= Challenge =
Please copy the records below from the line with "will tap(128, 211)." up to and including the line with "will tap(155, 305).", keeping each request and scaling every tap coordinate in the answers by 2.2, rounded to whole numbers with halves going up. Return only those lines.

= Records to process =

[START]

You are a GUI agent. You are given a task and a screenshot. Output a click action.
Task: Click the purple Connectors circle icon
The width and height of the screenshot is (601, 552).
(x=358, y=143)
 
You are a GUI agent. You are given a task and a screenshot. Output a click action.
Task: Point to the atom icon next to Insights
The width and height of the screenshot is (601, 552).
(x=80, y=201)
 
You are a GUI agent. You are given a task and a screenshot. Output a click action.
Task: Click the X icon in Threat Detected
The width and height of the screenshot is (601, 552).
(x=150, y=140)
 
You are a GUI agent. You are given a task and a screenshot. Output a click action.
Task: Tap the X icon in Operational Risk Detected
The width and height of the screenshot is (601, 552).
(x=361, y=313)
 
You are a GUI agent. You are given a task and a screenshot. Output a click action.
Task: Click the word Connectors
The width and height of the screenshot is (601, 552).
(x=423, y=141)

[END]
[START]

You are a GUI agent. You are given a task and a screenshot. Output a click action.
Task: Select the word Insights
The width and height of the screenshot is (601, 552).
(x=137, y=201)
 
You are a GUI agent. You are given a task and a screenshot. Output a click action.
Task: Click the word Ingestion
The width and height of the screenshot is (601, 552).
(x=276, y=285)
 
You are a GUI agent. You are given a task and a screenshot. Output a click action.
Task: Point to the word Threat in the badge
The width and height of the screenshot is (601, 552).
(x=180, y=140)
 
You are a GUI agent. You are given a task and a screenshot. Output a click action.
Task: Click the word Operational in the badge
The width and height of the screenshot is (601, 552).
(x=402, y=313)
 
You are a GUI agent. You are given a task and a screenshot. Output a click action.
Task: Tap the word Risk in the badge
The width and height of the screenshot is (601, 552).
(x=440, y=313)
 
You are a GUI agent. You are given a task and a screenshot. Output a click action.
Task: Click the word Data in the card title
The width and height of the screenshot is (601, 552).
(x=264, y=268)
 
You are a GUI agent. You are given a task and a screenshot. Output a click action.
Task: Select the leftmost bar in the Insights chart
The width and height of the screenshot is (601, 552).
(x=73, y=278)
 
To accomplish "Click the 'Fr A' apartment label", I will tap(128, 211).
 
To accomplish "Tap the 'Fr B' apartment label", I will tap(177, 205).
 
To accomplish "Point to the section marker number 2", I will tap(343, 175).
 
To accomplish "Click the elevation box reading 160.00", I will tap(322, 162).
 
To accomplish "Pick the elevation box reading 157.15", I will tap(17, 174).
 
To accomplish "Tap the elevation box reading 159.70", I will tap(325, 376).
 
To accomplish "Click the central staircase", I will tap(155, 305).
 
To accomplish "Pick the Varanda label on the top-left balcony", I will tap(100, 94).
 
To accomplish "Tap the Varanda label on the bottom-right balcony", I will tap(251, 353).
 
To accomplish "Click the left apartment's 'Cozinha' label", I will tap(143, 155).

[END]
[START]

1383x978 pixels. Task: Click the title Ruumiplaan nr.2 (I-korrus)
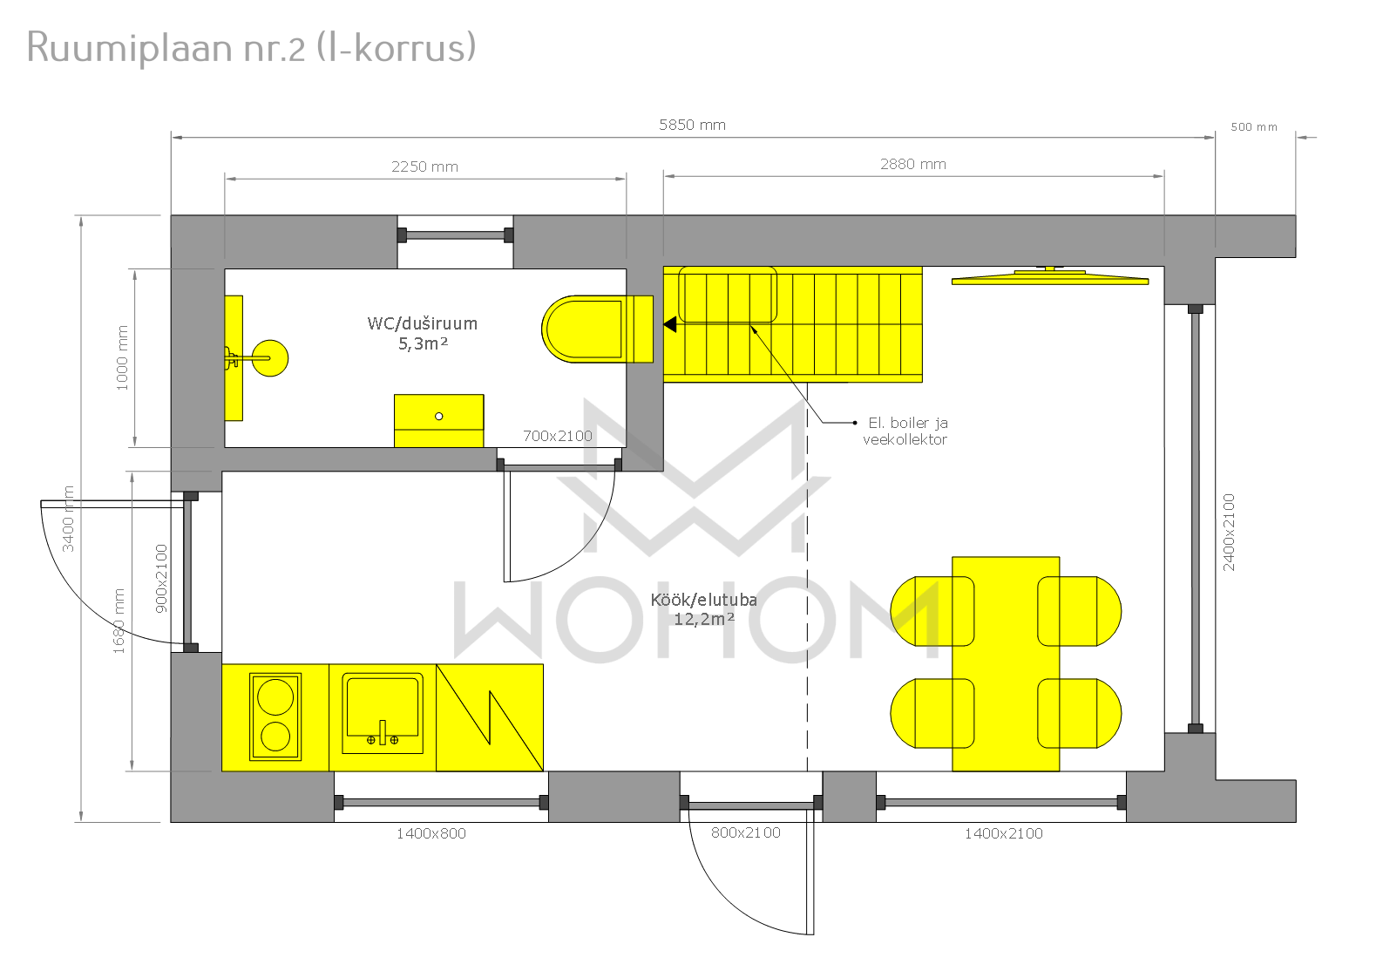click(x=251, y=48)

[END]

= Answer =
To accomplish "Click the 'Fr A' apartment label", I will tap(282, 464).
 
To accomplish "Tap the 'Fr B' apartment label", I will tap(389, 451).
 
To accomplish "Point to the section marker number 2", I will tap(755, 385).
 
To accomplish "Click the elevation box reading 160.00", I will tap(708, 356).
 
To accomplish "Pick the elevation box reading 157.15", I will tap(37, 383).
 
To accomplish "Tap the elevation box reading 159.70", I will tap(715, 827).
 
To accomplish "Click the central staircase", I will tap(341, 671).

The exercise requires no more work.